What you are asked to do:
Start the copy at the line holding "The height and" and continue it exactly through the last line of the entries, leaving out pictures and anything else.

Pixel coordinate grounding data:
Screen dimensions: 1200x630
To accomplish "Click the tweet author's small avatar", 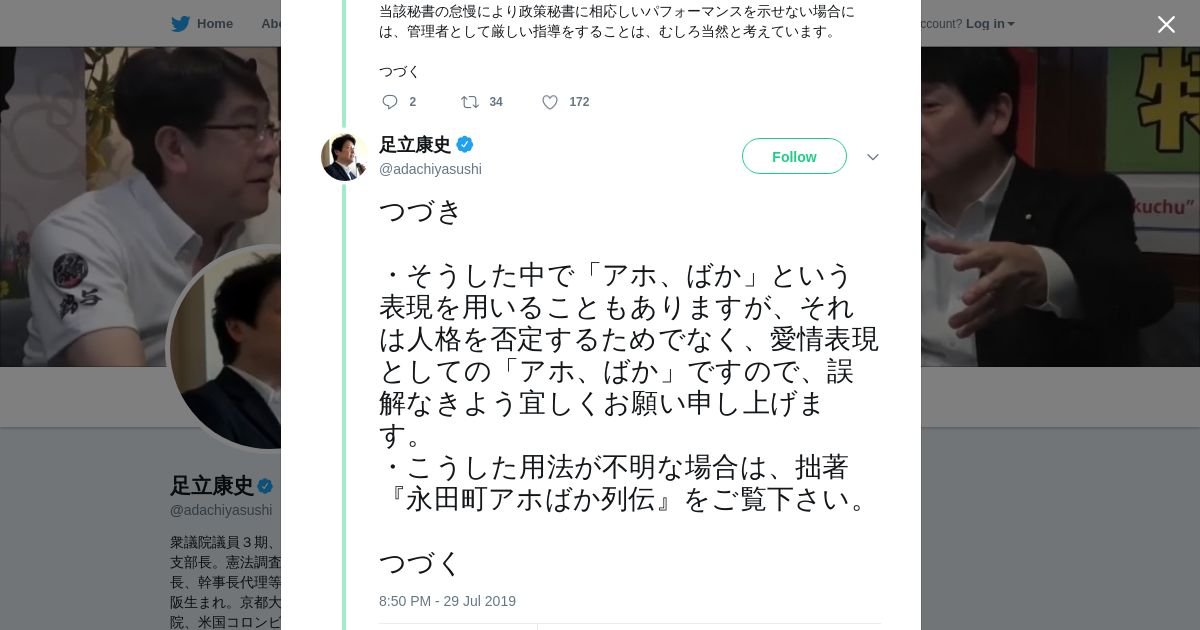I will click(344, 157).
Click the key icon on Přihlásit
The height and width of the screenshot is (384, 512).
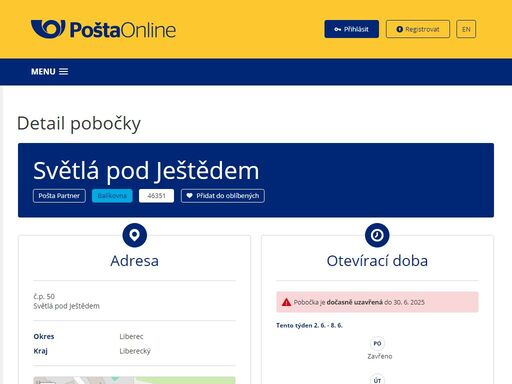point(338,29)
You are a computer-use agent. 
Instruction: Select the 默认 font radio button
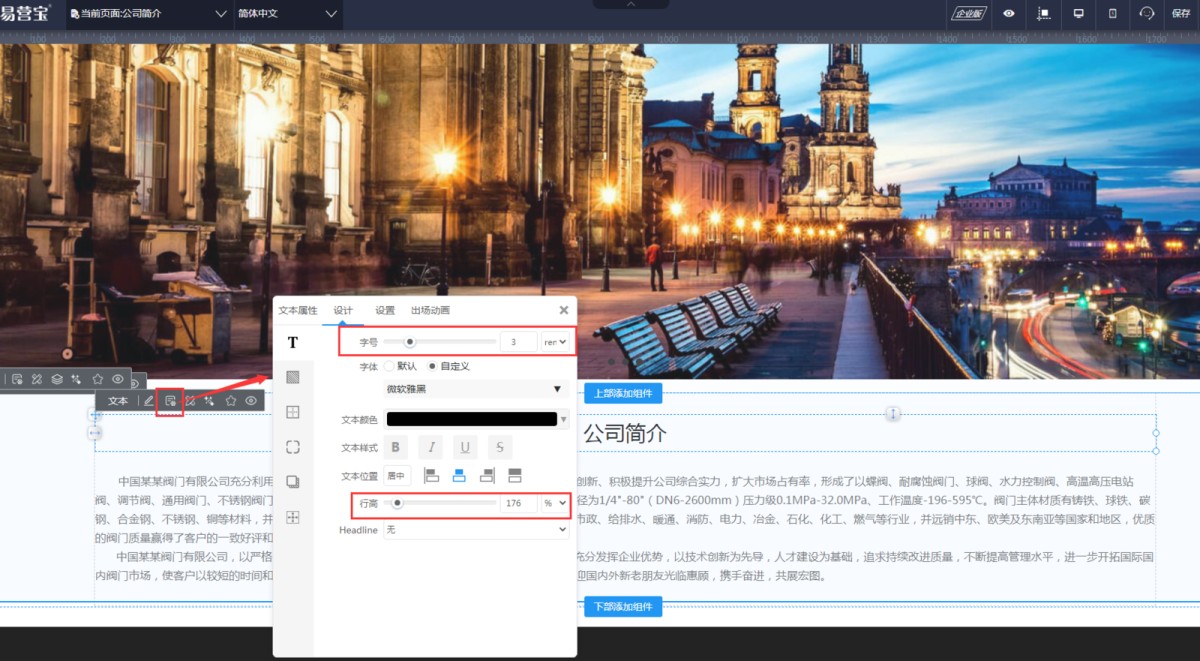click(390, 366)
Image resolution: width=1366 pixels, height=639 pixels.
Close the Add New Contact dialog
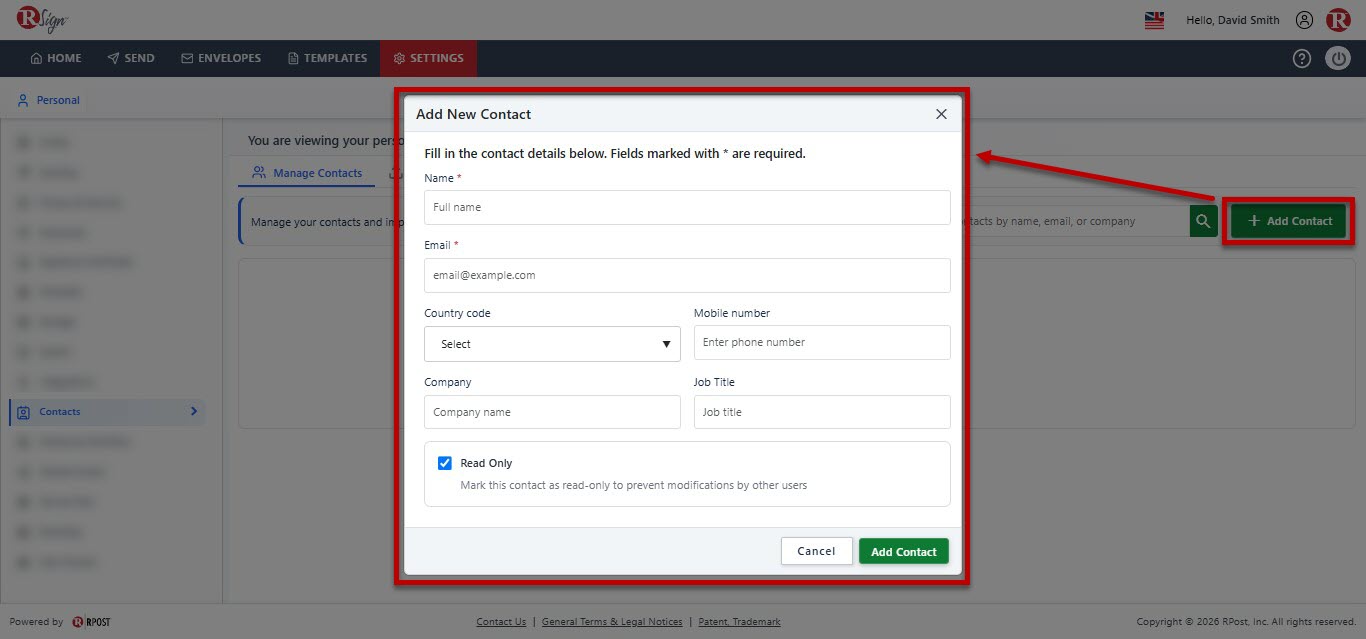pos(941,114)
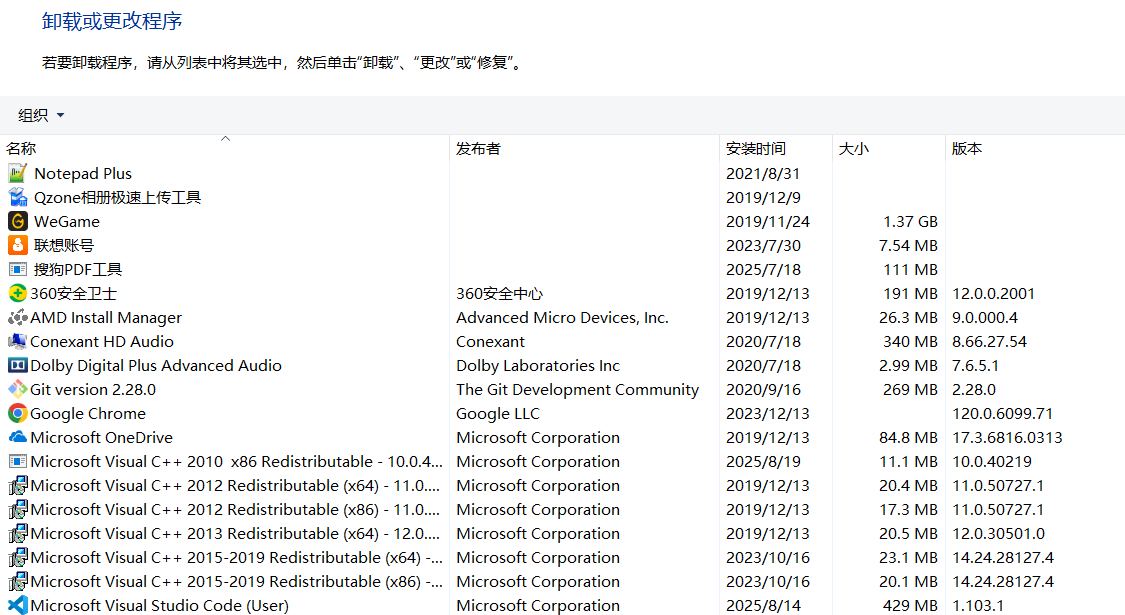This screenshot has height=615, width=1125.
Task: Sort list by 名称 column header
Action: tap(21, 149)
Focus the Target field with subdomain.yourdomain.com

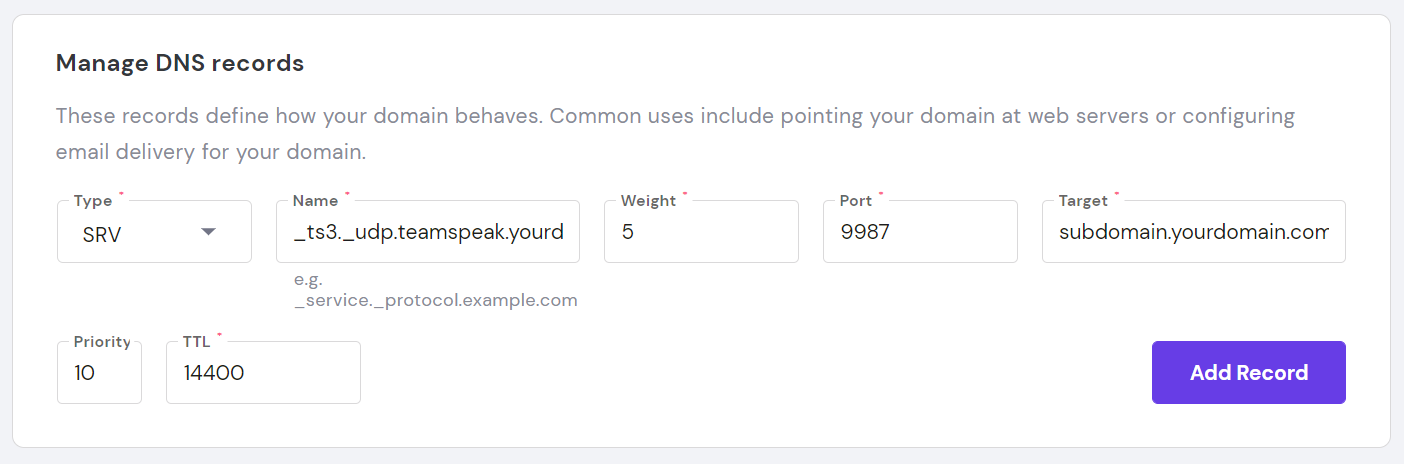click(1193, 232)

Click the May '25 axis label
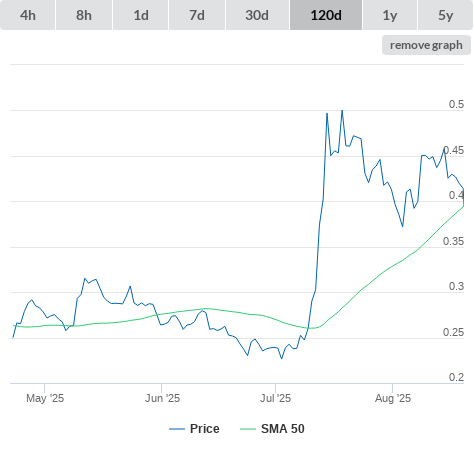click(45, 398)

Solved exercise:
The height and width of the screenshot is (384, 512).
point(338,29)
You are a computer-use agent. 
Instruction: Select the 默认 font radio button
click(390, 366)
Image resolution: width=1366 pixels, height=639 pixels.
Close the Add New Contact dialog
pos(941,114)
This screenshot has height=615, width=1125.
Task: Sort list by 名称 column header
Action: tap(21, 149)
Focus the Target field with subdomain.yourdomain.com

click(1193, 232)

Click the May '25 axis label
click(45, 398)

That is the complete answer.